DAVOS: The annual meeting of the World Economic Forum (WEF), which kicks off tomorrow in the Swiss resort of Davos, is predominantly a late-middle-aged male affair. About 78 percent of the attendees in 2019 are men, with an average age of 54.
Saadia Zahidi is a breath of Alpine fresh air in this clubby world of macho power players. The 38-year-old member of the WEF’s managing board, and head of its Center for the New Economy and Society, is a rising star at the forum, and a key shaper of its thinking on social, gender and employment issues.
She agrees that the WEF has a challenge on the low level of female participation at Davos. But she believes that only reflects the wider world, where despite years of recognizing the need for gender equality in politics, business and society at large, women are still a minority when it comes to the commanding heights of the policymaking process.
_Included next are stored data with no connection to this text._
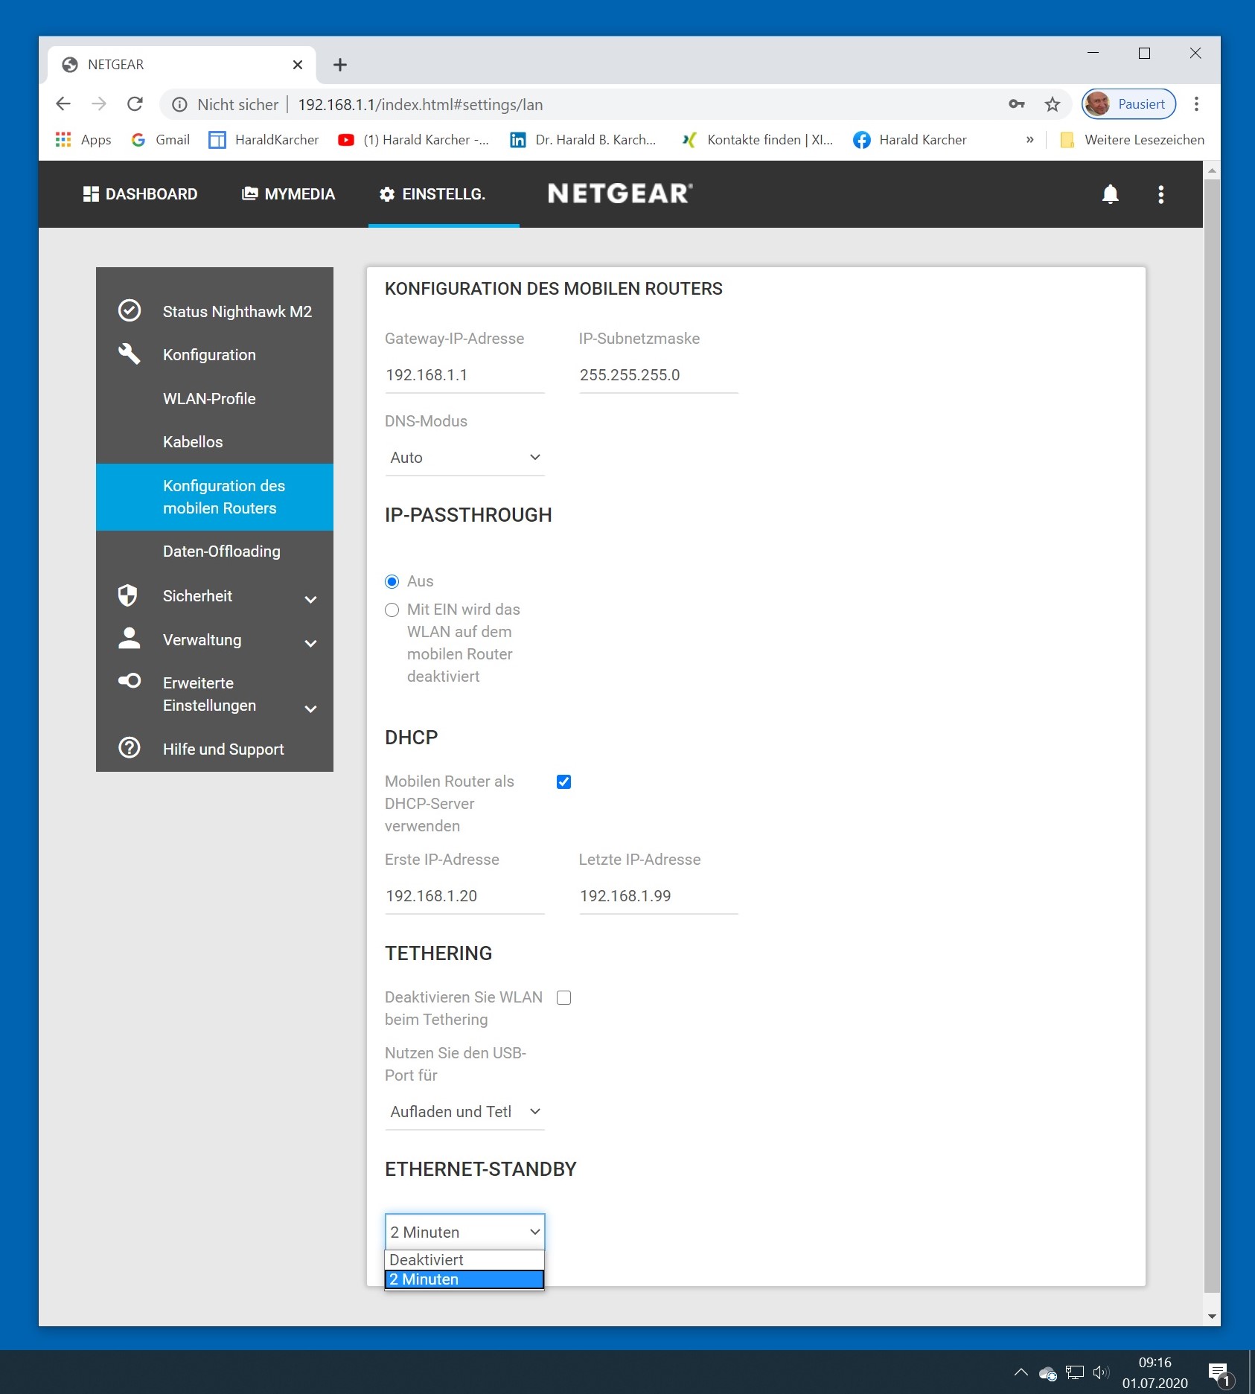Choose Deaktiviert in Ethernet-Standby list

pyautogui.click(x=464, y=1259)
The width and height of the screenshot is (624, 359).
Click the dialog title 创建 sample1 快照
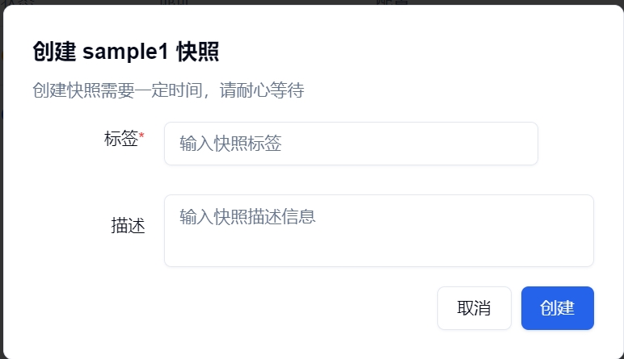pos(126,52)
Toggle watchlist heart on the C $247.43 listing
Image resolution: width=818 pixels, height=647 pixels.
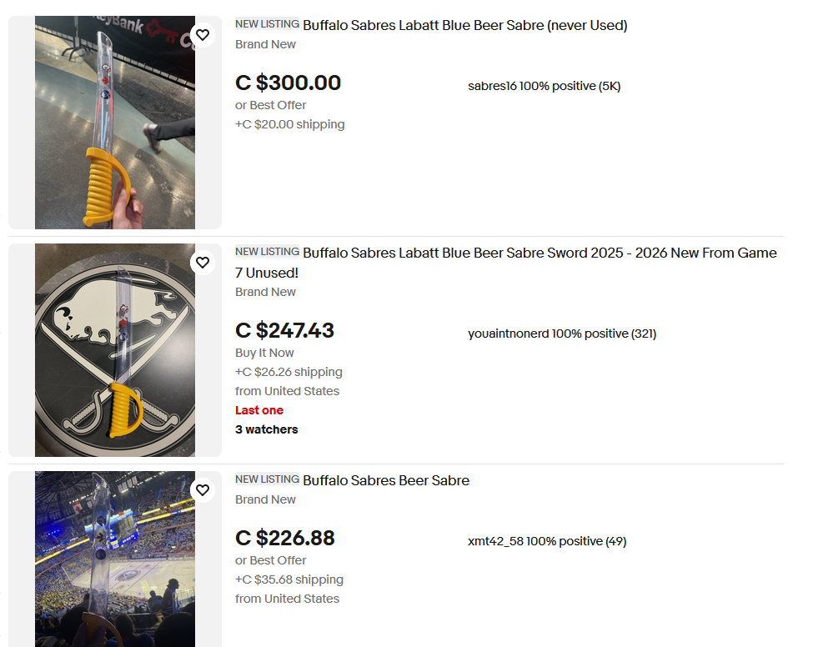(x=203, y=263)
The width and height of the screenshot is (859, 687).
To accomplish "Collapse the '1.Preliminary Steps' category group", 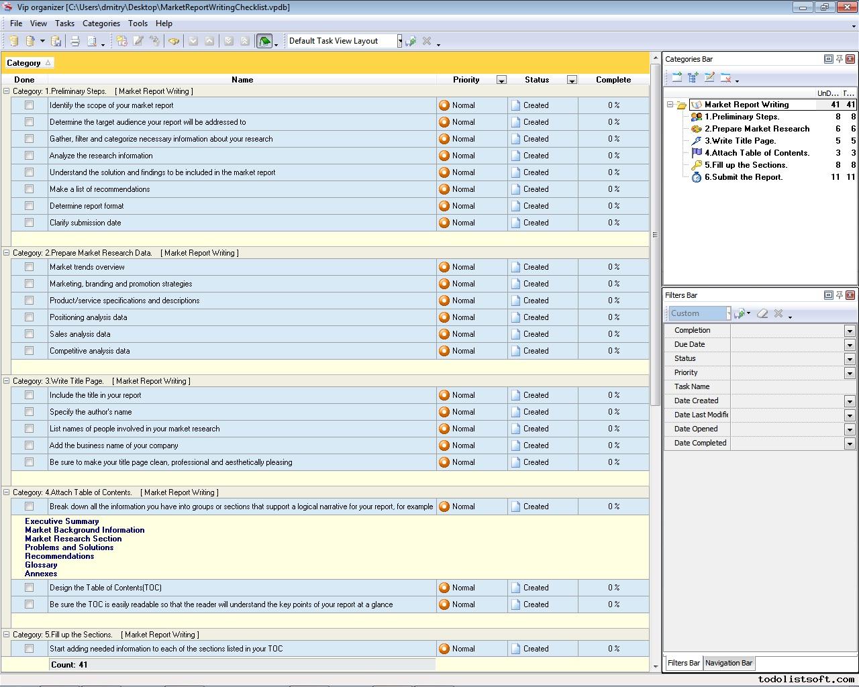I will click(x=7, y=91).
“There’s a long way to go to get to 50/50 participation at Davos, but that reflects a global problem, reflecting the practices of global leadership,” she said. Only single-digit percentage proportions of the leaders of the world’s biggest corporations are female, while only a slightly bigger number of heads of state are women, she said, adding: “We have quite a way to go.”
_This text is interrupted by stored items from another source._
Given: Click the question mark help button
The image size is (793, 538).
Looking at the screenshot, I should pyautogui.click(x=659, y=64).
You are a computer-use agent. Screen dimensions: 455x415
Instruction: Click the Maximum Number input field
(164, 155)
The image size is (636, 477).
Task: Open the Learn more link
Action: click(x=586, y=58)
As she recognizes, it is not just a WEF problem. Last year, she published a seminal work on gender equality as it especially related to the Middle East and the wider Muslim world. It is entitled “Fifty Million Rising,” a reference to the number of women that have joined the workforce in Islamic economies.
The work was optimistic in tone, charting the progress of women as more equal participants in their economies, be they McDonald’s workers in Pakistan, IT technicians in Egypt, or running big conglomerates in Saudi Arabia. The underlying message was that the empowerment of women was inexorable.
By the end of last year, Zahidi seemed to have lost some of that positivity. A report authored by her for the WEF on the gender gap — the difference in pay and conditions for men and women doing more or less the same job — found that on average, female workers were paid just 63 percent of men’s wages for the same job.

The overall picture is that gender equality has stalled. The future of our labor market may not be as equal as the trajectory we thought we were on.

At current rates of progress, it would take 202 years to close that gap, leading her to conclude: “The overall picture is that gender equality has stalled. The future of our labor market may not be as equal as the trajectory we thought we were on.”
So what has gone wrong in the movement to empower women?
Zahidi identifies two main reasons for the lack of progress. “There have been big shifts in the labor market with greater use of technology and automation, and women have borne the greater brunt associated with those changes,” she said.
“There’s a perception that blue-collar men in manufacturing are being put out of work by automation, but many women in service sectors, especially in the emerging world, are feeling the effects just as much if not more.”
More women than ever are graduating from universities, but many are not qualified in the skills required in the modern digital world, in science, technology and maths.
The second reason is that many countries and societies are still not balancing domestic roles more efficiently between men and women. “It still seems to be women who have the main responsibility for unpaid care work, be it in child care, elder care or other aspects of home life,” she said.
“So women are less present in the paid economy than they are in the unpaid economy. It’s a structural factor, but you shouldn’t really need a business case to move forward on gender equality, because there’s also a very clear moral argument to be made.”
The movement for gender equality and female empowerment has been a factor in social and economic policymaking in many Arab Gulf economies, particularly in Saudi Arabia, where it is a prominent feature of the Vision 2030 reform plan.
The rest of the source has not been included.